SociétéMahamoud Dicko : « Mon problème, c’est ceux qui ont trahi le peuple malien. C’est à eux que je m’adresse. Mon combat, c’est d’abord (contre) eux»
L'imam Mahmoud Dicko, éminente figure religieuse malienne, a dénoncé "la gouvernance catastrophique" du pays en lançant samedi à Bamako un mouvement fortement soupçonné de servir les visées politiques prêtées à ce tenant d'un islam rigoriste et bête noire du pouvoir.
Les débuts de la Coordination des mouvements, associations et sympathisants (CMAS) de l'imam Dicko passent pour un défi lancé au président Ibrahim Boubacar Keïta, au pouvoir dans ce pays confronté depuis 2012 aux insurrections indépendantistes, salafistes et jihadistes, et aux violences interethniques meurtrières.
"Mon problème, c'est ceux qui ont trahi le peuple malien. C'est à eux que je m'adresse. Mon combat, c'est d'abord (contre) eux", a-t-il déclaré à la tribune du palais de la culture où il a fustigé une "corruption à ciel ouvert et endémique" et une "gouvernance catastrophique".
L'influent prêcheur s'est défendu d'être un "faiseur de rois" et a persisté dans le langage de réconciliation le rangeant du côté de ceux qui condamnent les agissements des jihadistes, mais prônent un dialogue nécessaire avec eux, contrairement à un pouvoir qui le refuse.

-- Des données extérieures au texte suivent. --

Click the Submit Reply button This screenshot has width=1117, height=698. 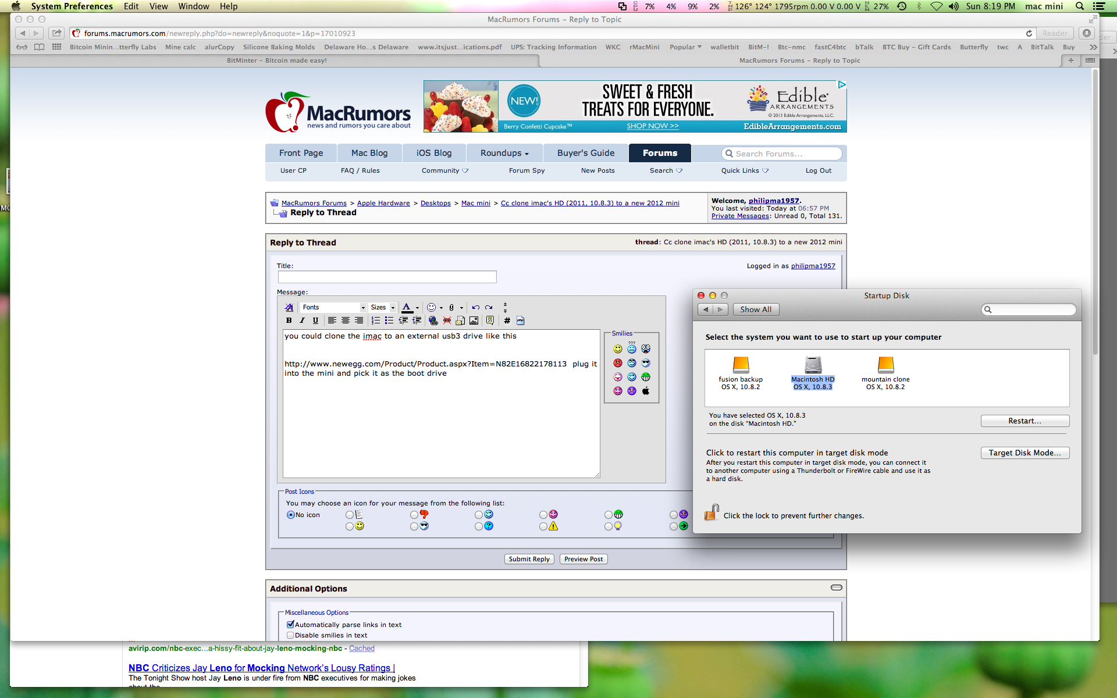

"Je ne suis ni faiseur de rois ni président, je veux faire la paix", a-t-il proclamé sous les ovations de plus de 3.000 partisans dans un bâtiment où avaient également pris place des personnalités de la majorité et de l'opposition, mais aussi bon nombre de policiers.
Volontiers présenté comme marquant la véritable entrée en politique de celui à qui sont prêtées des velléités présidentielles, le meeting de l'imam Dicko ne peut qu'interpeller le pouvoir.
Président jusqu'en avril du Haut conseil islamique, principale organisation islamique d'un pays à 90% musulman, l'imam Dicko a entretenu pendant des années des relations en dents de scie avec le président.
Par le passé, il a fortement contribué à faire reculer les gouvernants sur l'octroi de davantage de droits aux femmes, l'interdiction de l'excision et un projet de manuel scolaire prônant la tolérance envers l'homosexualité.
"Refondation"
Né il y environ 65 ans, il incarne face au rite malékite dominant au Maghreb et en Afrique de l'Ouest, plus ouvert, la tendance inspirée par la doctrine wahhabite, en vigueur en Arabie saoudite où il a mené une partie de sa formation théologique.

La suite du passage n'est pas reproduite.